* TASK BRIEF *
Using the listing below, print exactly everything from the line with "Актуелно (24, 2460)" down to the line with "03/11/2022 (120, 175)", both included, and nothing more.

* DATASET RECORDS *

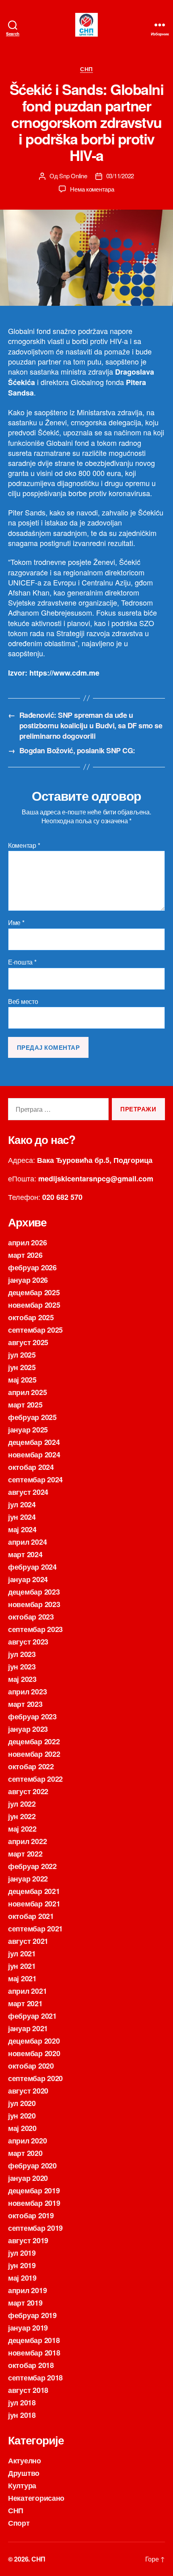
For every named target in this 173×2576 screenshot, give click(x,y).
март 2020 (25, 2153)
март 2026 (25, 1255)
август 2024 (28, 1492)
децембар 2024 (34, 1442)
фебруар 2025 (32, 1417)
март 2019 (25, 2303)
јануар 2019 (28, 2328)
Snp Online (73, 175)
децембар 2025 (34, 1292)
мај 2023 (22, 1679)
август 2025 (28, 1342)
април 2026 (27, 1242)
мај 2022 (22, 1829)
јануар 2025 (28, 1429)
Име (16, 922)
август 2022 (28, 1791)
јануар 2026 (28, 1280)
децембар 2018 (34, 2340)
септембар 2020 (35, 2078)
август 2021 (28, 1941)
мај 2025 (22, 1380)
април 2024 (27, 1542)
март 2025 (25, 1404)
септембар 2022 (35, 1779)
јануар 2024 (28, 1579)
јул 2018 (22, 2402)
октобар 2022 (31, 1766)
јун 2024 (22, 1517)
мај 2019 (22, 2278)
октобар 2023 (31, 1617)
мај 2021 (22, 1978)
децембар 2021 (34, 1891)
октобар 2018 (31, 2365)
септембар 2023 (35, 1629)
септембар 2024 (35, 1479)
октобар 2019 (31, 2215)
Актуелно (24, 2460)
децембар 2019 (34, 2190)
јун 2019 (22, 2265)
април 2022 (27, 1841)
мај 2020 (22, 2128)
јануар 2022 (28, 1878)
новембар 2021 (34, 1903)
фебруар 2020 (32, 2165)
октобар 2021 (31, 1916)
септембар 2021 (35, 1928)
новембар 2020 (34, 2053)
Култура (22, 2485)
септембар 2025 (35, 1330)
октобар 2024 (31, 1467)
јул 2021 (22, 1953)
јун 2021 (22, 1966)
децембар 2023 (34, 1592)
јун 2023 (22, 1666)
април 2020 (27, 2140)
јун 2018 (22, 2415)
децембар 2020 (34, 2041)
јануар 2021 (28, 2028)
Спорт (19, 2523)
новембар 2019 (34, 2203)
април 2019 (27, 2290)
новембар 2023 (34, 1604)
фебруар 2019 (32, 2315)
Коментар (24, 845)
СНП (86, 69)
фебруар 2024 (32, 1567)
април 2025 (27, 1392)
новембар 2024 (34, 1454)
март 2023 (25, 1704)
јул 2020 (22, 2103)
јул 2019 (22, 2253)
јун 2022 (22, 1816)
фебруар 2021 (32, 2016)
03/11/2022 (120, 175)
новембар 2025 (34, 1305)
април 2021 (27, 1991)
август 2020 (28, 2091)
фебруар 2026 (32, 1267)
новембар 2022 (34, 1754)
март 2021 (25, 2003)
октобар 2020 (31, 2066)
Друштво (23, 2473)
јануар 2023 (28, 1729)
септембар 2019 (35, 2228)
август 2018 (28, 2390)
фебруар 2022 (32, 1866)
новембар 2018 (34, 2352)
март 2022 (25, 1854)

* YOUR SOLUTION *
Актуелно (24, 2460)
децембар 2019 (34, 2190)
јун 2019 (22, 2265)
април 2022 (27, 1841)
мај 2020 (22, 2128)
јануар 2022 (28, 1878)
новембар 2021 (34, 1903)
фебруар 2020 (32, 2165)
октобар 2021 (31, 1916)
септембар 2021 (35, 1928)
новембар 2020 (34, 2053)
Култура (22, 2485)
септембар 2025 (35, 1330)
октобар 2024 (31, 1467)
јул 2021 (22, 1953)
јун 2021 (22, 1966)
децембар 2023 (34, 1592)
јун 2023 (22, 1666)
април 2020 (27, 2140)
јун 2018 (22, 2415)
децембар 2020 (34, 2041)
јануар 2021 (28, 2028)
Спорт (19, 2523)
новембар 2019 (34, 2203)
април 2019 (27, 2290)
новембар 2023 (34, 1604)
фебруар 2019 (32, 2315)
Коментар (24, 845)
СНП (86, 69)
фебруар 2024 (32, 1567)
април 2025 (27, 1392)
новембар 2024 (34, 1454)
март 2023 (25, 1704)
јул 2020 (22, 2103)
јул 2019 (22, 2253)
јун 2022 (22, 1816)
фебруар 2021 (32, 2016)
03/11/2022 (120, 175)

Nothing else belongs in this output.